The few bright spots only underscored the scale of the collapse. Nuno Moreira created Vasco's best chance early, placing Gómez in front of goal. Gómez himself, despite missing that opportunity, remained the only attacking player who consistently troubled Internacional's defense, eventually scoring a consolation goal. Ramon Rique, entering when the match was already lost at 4-0, still managed to provide the assist for Gómez's goal, a reminder that even in defeat, some players maintained their standards.
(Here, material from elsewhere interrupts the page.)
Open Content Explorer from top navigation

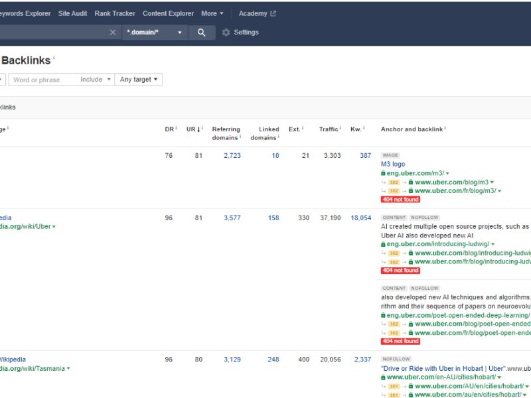point(168,13)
Coach Renato Gaúcho faced questions about his own role in the disaster. He had persisted in starting both Brenner and Tchê Tchê despite weeks of poor form, a tactical stubbornness that left Vasco defenseless in midfield and vulnerable to the counter-attacks that Internacional exploited with clinical efficiency. Two of the goals came from individual errors rather than tactical failures, but the errors themselves seemed to flow from a system that offered no protection, no structure, no way for struggling players to hide their struggles. The coach's insistence on players who had stopped delivering results had created the conditions for exactly this kind of humiliation.
Citações Notáveis
Jardim did not look, did not adjust his body before releasing the ball— Match analysis
Brenner is a player whose function on the field is difficult to understand—he offered little threat in the box and moved even less outside it— Performance evaluation
A Conversa do Hearth Outra perspectiva sobre a história
What strikes you most about a performance this bad—is it the individual mistakes, or something deeper about how the team was set up?
Both, but they're connected. Jardim's pass, Cuesta losing to a shorter player, Brenner's invisibility—these aren't random. When your midfield offers nothing, when there's no shape, players panic. They try things they shouldn't. They lose focus.
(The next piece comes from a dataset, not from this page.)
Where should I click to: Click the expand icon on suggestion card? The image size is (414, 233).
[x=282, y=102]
Cuesta got a red card. Was he already beaten before that, or did the card come from frustration?
Frustration, absolutely. He'd been losing battles all night. By the end, he was desperate, reckless. The red card was the punctuation mark on a performance he probably wants to forget entirely.
Brenner played ninety minutes and barely registered. How does a striker stay on the field that long without making an impact?
That's the real question for the coach. Brenner wasn't injured, wasn't being rested. He was just... there. No movement, no positioning, no understanding of what he was supposed to do. It's as if he and the team were playing different games.
Did anyone actually play well, or was it just degrees of bad?
Gómez and Nuno Moreira showed something. Gómez missed an early chance but kept fighting. Nuno created that best chance in the first place. They were drops of competence in an ocean of failure.
What does the coach do now? Can he keep starting the same players?
That's the pressure he's under. He's been insisting on Brenner and Tchê Tchê for weeks despite this. At some point, you have to change. The system isn't protecting anyone, and the players he's chosen aren't delivering.